* **MATERIAL FOR THIS EXERCISE**:

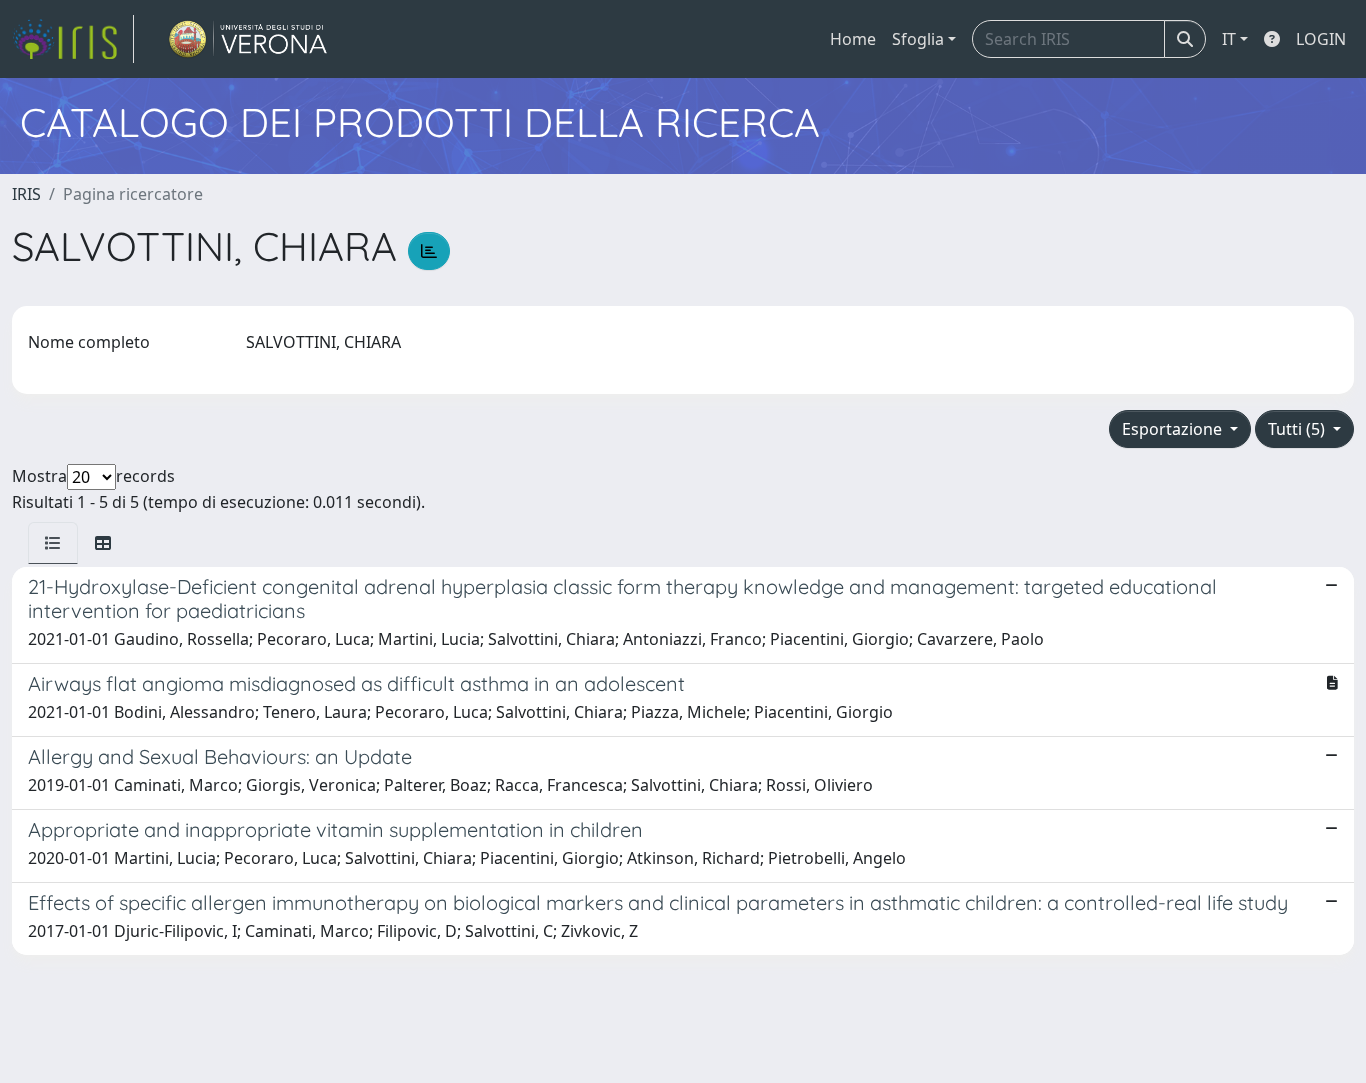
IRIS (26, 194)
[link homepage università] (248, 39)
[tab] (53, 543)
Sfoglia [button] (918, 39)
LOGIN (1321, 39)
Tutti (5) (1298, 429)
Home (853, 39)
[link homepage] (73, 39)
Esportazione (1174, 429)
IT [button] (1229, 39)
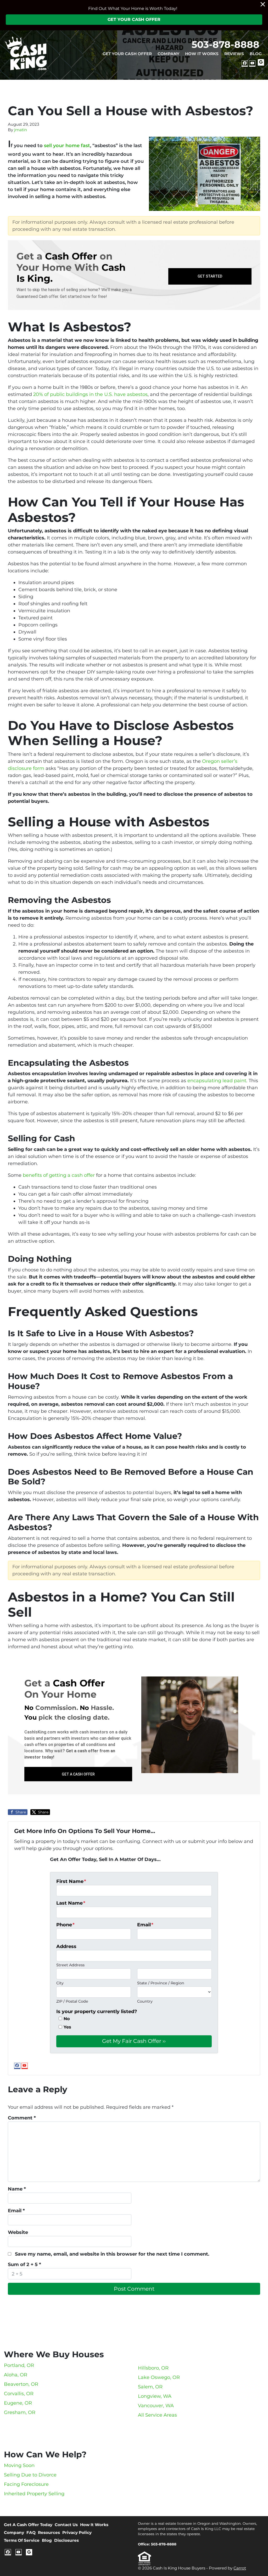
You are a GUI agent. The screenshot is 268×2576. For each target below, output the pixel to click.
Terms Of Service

* **WHAT IS BEING ASKED**:
The listing above is to be written out again exactly, with its pictures omitted.

* **RESPONSE**:
IRIS (26, 194)
[link homepage università] (248, 39)
[tab] (53, 543)
Sfoglia [button] (918, 39)
LOGIN (1321, 39)
Tutti (5) (1298, 429)
Home (853, 39)
[link homepage] (73, 39)
Esportazione (1174, 429)
IT [button] (1229, 39)
You are a GUI agent. The screenshot is 268×2576. For each target below, output the pixel to click.
Terms Of Service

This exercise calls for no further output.